:: Written request ::
Transcribe the summarization excerpt word for word, everything from "- Extractive summarization" down to "of inference optimization.".

:: Excerpt to read ::
>> Start

Text summarization is a natural language processing task that is the process of creating shorter text from a document or sequence of text that captures the most important information.

Summarization can take the following form:

- Extractive summarization is the process of extracting the most relevant text from the document and using the relevant text to form a summary.
- Abstractive summarization is the process of generating new text that captures the most relevant information from the document. The generated summary may contain text that does not appear in the document.

Summarization is an example of a sequence-to-sequence task. It has a family of models that are encoder-decoder models that use both parts of the Transformer architecture. The encoder's attention layers has access to all the words of the input text, while the decoder's attention layers only have access to the words that are positioned before the target word from the input text.


## Objective 

In this lab, you will:

1. Understand the concept of inference optimization.

>> End

:: Available data ::
>> Start

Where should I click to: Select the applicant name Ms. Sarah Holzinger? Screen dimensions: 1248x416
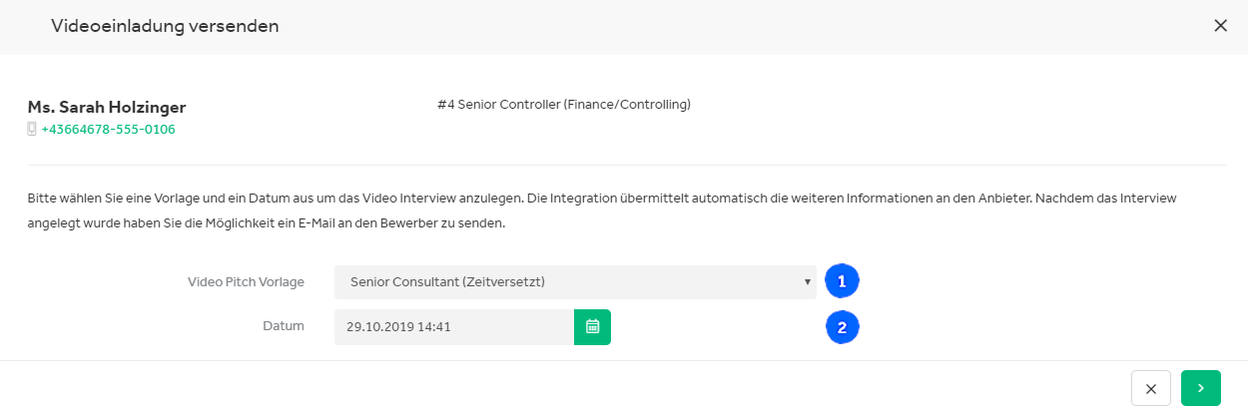click(x=107, y=107)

>> End

:: Final result ::
- Extractive summarization is the process of extracting the most relevant text from the document and using the relevant text to form a summary.
- Abstractive summarization is the process of generating new text that captures the most relevant information from the document. The generated summary may contain text that does not appear in the document.

Summarization is an example of a sequence-to-sequence task. It has a family of models that are encoder-decoder models that use both parts of the Transformer architecture. The encoder's attention layers has access to all the words of the input text, while the decoder's attention layers only have access to the words that are positioned before the target word from the input text.


## Objective 

In this lab, you will:

1. Understand the concept of inference optimization.